Abstract

This paper presents a 14-DOF robotic hand including 5 fingers and a wrist. The hand has a new tendon-driven mechanism which minimizes frictional loss and maximizes efficiency and backdrivability. In order to accomplish high efficiency and backdrivability as well as human-like payload and dexterity in a compact size, two novel mechanical concepts are proposed. Firstly, the actuators are placed according to the functions of fingers - high power grasping and precise manipulation - instead of positioning at each joint. For the high power grasping, 7 high payload motors are positioned in the forearm, and 5 small size motors are positioned in the palm for the precise manipulation. Secondly, a new tension decoupling mechanism is proposed to the 2-DOF wrist joint, which delivers wire motions of the forearm motors to the fingers without frictional loss or coupling with wrist motion. A total weight including the forearm is 1.59kg which is similar to human.

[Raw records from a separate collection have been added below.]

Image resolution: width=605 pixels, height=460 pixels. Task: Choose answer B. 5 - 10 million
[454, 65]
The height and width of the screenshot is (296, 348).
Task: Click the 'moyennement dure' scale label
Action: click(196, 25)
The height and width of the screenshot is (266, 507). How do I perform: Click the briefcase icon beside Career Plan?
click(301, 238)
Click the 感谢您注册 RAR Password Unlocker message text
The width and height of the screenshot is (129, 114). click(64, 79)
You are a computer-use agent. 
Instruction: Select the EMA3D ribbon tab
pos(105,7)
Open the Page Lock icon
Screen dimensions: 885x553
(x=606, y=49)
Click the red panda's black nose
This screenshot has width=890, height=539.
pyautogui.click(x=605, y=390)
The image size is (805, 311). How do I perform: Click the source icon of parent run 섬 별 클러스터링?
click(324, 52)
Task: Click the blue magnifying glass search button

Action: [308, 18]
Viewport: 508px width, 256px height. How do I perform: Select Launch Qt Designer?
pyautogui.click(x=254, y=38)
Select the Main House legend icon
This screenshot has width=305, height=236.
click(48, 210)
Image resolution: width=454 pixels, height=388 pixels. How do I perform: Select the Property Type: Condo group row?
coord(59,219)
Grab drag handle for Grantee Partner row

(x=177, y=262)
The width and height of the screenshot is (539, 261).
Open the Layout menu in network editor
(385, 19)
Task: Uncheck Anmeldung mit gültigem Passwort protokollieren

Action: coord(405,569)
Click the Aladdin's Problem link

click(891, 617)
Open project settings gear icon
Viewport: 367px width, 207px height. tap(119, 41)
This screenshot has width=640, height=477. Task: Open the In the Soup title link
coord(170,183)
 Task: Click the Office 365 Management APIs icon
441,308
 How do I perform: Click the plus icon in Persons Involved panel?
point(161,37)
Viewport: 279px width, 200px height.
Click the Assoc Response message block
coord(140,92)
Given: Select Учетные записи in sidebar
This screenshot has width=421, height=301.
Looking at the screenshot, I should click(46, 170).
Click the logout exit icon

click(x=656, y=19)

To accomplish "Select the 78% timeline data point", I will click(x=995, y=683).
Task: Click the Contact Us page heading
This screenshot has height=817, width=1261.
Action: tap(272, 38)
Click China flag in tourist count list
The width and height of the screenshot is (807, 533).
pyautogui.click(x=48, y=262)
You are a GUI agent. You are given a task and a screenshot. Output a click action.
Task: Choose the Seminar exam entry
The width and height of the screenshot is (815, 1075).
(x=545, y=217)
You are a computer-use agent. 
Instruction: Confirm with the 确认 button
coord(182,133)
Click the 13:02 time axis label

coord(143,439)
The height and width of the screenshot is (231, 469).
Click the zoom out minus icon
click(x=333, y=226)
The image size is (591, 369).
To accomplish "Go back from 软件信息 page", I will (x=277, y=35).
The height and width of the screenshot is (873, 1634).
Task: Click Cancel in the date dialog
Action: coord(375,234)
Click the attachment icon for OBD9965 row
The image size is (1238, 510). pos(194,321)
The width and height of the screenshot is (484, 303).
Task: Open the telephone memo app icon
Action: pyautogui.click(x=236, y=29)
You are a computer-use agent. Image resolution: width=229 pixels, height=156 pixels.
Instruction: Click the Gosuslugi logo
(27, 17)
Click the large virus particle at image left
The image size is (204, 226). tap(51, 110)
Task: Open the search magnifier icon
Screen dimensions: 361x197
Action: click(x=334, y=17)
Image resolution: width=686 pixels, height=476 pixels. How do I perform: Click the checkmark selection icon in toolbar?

The fingertip force is 15N which is sufficient for most of household work. High backdrivability enables the contact force sensing by measuring a motor current without additional sensors. A detectable minimum contact force was 0.735N. In order to enhance the contact force sensing capability, a friction compensation algorithm was applied, which resulted to the minimum contact force as 0.196N. Theoretical and experimental analyses are also performed.